Two members of an Islamic State murder squad can face trial in the US after Britain chose not to seek assurances the pair won’t face the death penalty if found guilty.
Captured jihadists Alexanda Kotey and Shafee El-Sheikh are members of the “Beatles” group of IS fighters, so-called because the quartet all possessed British accents.
The group was behind the brutal beheadings of British and US journalists and aid workers.
:: Who are ‘The Beatles’?
On Monday, the government defended its decision not to seek assurances Kotey and El-Sheikh won’t be executed if they face justice in America, despite a growing backlash – including from among Conservative MPs.
Ministers have been accused of breaching the UK’s long-standing opposition to the death penalty, drawing anger from human rights groups.
The controversy has put Home Secretary Sajid Javid under scrutiny, after the decision was revealed in a letter, sent last month from Mr Javid to US attorney general Jeff Sessions, which was obtained by the Daily Telegraph.
However, answering an urgent question in the House of Commons, security minister Ben Wallace insisted government policy on the death penalty has not changed.
Mr Javid did not answer MPs’ questions as he was visiting Durham Police as part of a cabinet awayday in the North East.
In his place, Mr Wallace revealed Prime Minister Theresa May was aware of, and agreed with, the joint Home Office and Foreign Office decision not to seek US assurances.
Mr Wallace, despite not commenting directly on the case, also effectively confirmed previous reports Kotey and El-Sheikh were stripped of their UK citizenship after joining IS.

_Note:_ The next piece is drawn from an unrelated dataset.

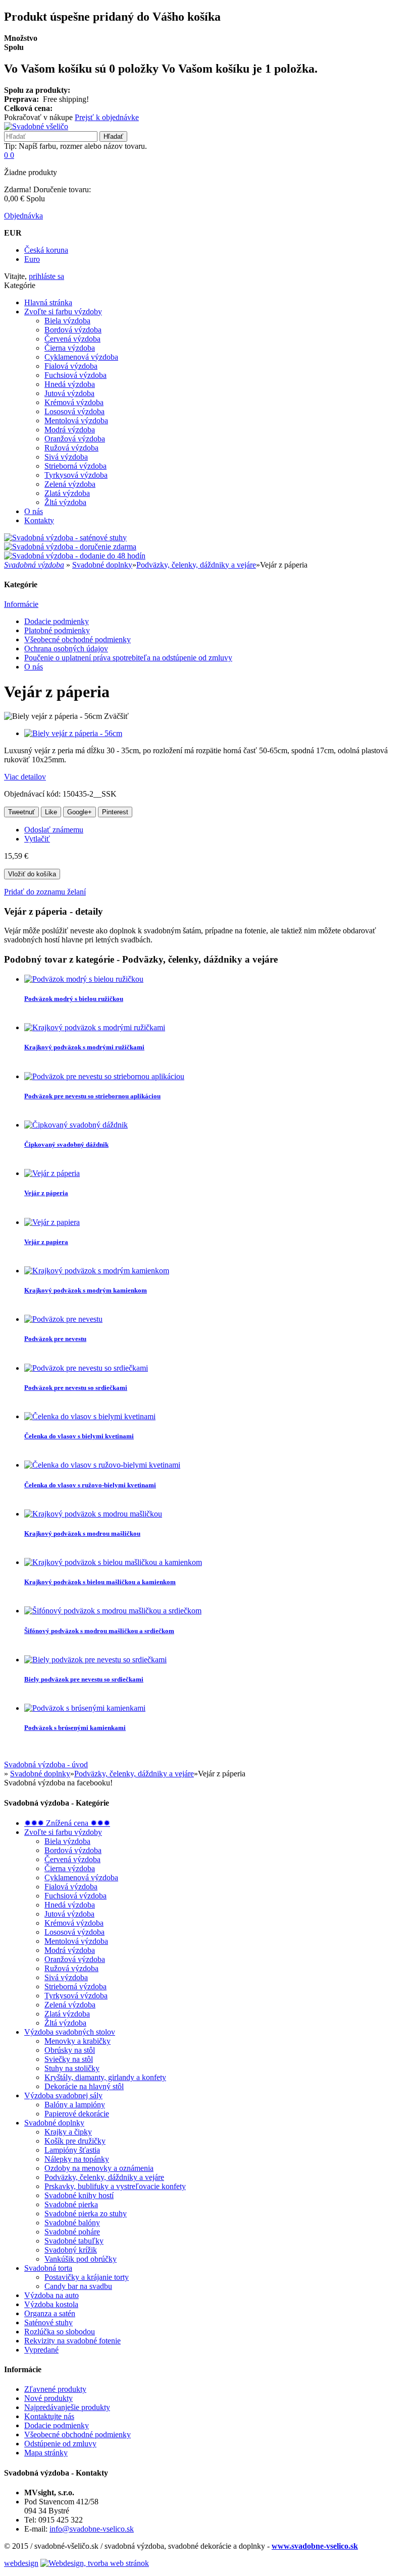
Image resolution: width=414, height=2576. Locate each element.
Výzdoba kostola (51, 2304)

Labour’s shadow home secretary Diane Abbott called on the government to reverse its decision to “abandon our principled opposition to the death penalty”, an act she branded “abhorrent and shameful”.
She told Mr Wallace it was not possible to be “a little bit in favour of the death penalty”, adding: “Either we offer consistent opposition or we don’t.”
Ms Abbott also noted how Diane Foley – the mother of murdered US journalist James Foley – had voiced her opposition to the death penalty.
But, Mr Wallace highlighted how Ms Foley also “said she thought it was right they faced justice in US courts”.
“Who are we to deny that to those victims in the US if the UK holds some of that evidence that may make it possible?,” he asked.
He later told MPs: “I also am aware as an ex-soldier that all states including states that oppose the death penalty use lethal force when it has to do so to keep itself secure.
“We risk being seen as hypocrites if we say on the one hand we will not ever make an exception for assurances but on the other hand we will use lethal force in battlefields to kill people without due process.”
Mr Wallace also insisted the government’s opposition to Guantanamo Bay has not altered, despite the Daily Telegraph reporting other documents show the UK will not formally oppose Kotey and El-Sheikh being sent to the US detention facility without trial.
Among Tories expressing unhappiness at the government’s decision, former attorney general Dominic Grieve told MPs it was a “major departure from normal policy”.
Labour’s Yvette Cooper, chair of the House of Commons’ home affairs committee, accused Mr Javid of having “unilaterally ripped up” the UK’s principle on the death penalty “on a Friday afternoon in summer”.
However, Conservative backbencher Andrew Percy claimed Britonsc would be behind the government’s decision as he urged ministers to ignore “unrepresentative grandstanding” from critics and continue “assisting the US in prosecuting these murderous terrorist scum”.
In his letter to Mr Sessions, dated 22 June, Mr Javid said: “I am of the view that there are strong reasons for not requiring a death penalty assurance in this specific case, so no such assurances will be sought.
“I have instructed my officials to set out the terms of our assistance and to work with your officials to action the request.
“As you are aware, it is the long held position of the UK to seek death penalty assurances, and our decision in this case does not reflect a change in our policy on assistance in US death penalty cases generally, nor the UK government’s stance on the global abolition of the death penalty.”
Amnesty International branded the decision “a huge backward step” in efforts to abolish the death penalty around the world, with Mr Javid having now left the UK “open to charges of hypocrisy and double standards”.
A third member of “the Beatles” death squad, Mohammed Emwazi – who became known as “Jihadi John” – was killed by a drone strike in Syria in 2015.
The fourth, Aine Lesley Davis, is in a Turkish jail.